Band: Amon Amarth
Release Date: 3rd May 2019
Record Label: Metal Blade Records
I’ve been a fan on Amon Amarth for quite a few years, and after how much I loved their last album, Jomsviking, I was of course excited to learn of the release of their latest record, Berserker.
The album starts off with Fafner’s Gold, which has an acoustic introduction before the familiar tone of Amon Amarth’s guitars kick in, and of course we have Johan’s trademark vocals too. It definitely has a Jomsviking style feel to it, but for me it’s not the powerful punch I was expecting for the start of Berserker. Crack the Sky has an older Amon Amarth feel to it, and it’s a much catchier and heavier track with plenty of opportunity to headbang.

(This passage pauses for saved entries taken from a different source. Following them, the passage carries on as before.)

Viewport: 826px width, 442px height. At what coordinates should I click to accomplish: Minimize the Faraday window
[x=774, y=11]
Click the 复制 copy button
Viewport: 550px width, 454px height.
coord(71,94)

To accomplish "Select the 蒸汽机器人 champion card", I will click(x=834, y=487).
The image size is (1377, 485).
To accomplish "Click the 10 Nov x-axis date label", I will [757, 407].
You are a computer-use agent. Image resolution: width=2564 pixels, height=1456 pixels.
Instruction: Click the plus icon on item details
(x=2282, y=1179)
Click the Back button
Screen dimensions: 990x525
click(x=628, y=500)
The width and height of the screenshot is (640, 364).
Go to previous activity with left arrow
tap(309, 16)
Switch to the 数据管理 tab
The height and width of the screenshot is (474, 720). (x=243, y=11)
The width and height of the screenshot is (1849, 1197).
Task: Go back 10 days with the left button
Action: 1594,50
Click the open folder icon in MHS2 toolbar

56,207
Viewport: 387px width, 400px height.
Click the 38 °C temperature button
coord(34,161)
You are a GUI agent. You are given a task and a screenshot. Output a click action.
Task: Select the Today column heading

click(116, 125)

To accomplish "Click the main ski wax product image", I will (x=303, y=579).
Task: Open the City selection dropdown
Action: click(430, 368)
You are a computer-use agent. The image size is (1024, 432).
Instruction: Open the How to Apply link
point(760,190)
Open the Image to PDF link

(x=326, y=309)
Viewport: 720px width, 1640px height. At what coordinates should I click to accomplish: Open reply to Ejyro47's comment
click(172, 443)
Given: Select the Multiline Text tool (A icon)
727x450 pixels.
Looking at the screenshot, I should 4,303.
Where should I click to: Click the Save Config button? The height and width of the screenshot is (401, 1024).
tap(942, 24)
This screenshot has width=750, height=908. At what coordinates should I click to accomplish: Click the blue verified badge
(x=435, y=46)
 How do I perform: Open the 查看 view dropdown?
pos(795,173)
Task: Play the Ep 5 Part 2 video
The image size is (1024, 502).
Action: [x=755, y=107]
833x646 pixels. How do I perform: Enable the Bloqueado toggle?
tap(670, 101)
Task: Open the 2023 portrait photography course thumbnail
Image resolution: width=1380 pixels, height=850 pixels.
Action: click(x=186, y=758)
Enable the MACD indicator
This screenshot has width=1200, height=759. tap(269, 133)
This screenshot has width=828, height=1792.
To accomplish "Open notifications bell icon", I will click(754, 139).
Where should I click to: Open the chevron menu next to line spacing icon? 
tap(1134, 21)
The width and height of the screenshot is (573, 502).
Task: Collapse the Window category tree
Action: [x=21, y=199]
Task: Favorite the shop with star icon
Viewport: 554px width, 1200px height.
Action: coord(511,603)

We’re back to the Jomsviking feel with Mjolner, Hammer of Thor, however the song is still heavier and catchy and definitely another track to remember. Shield Wall of course has the feel of a battle song, and the older traits of the band are back in the mix. There’s also a catchy chorus to chant to live.
A heavy and headbanging intro brings us Valkyria, but we have a contrasting ending with piano seeing us out. Raven’s Flight is a fast and heavy track which demands a lot of headbanging and is definitely worthy of a Viking pit. There’s also a bit of track to growl along to with Johan. There are two contrasting parts to Ironside, competing for dominance. There are hard, fast and heavy sections complementing the slower, calmer sections.
The Berserker at Stamford Bridge is a track I was definitely looking forward to hearing when I first saw the track list, as the site of that famous battle is just a short drive away from where I live. It starts off slow and bassy and becomes heavier, so still plenty of opportunity for a good old headbang. There is a big more of a jiggy and folky aspect to When Once Again We Can Set Our Sails, but it’s still heavy enough for Amon Amarth, and you can still get some headbanging in there.
There’s more fast paced instrumentals and pit-worthy sections in Skoll and Hati, and a great fast picked solo. Wings of Eagles is another fast paced track, and the final track, Into the Dark, sends us off in true Viking style. There are large orchestral elements with strings and piano, with heavier sections that are true to Amon Amarth’s style, as well as slow and sludgy sections, as if the instrumental is showing a tough time awaits.
Amon Amarth have successfully managed to try something new whilst still holding true to their roots and previous records. There are some sections in the tracks which you wouldn’t expect to be in an Amon Amarth song, but there is always something familiar about them. They have got the right balance between maintaining their sound while keeping it fresh, and that, in my opinion, is not always an easy thing to do, particularly for a band such as Amon Amarth who have such a distinctive sound and image.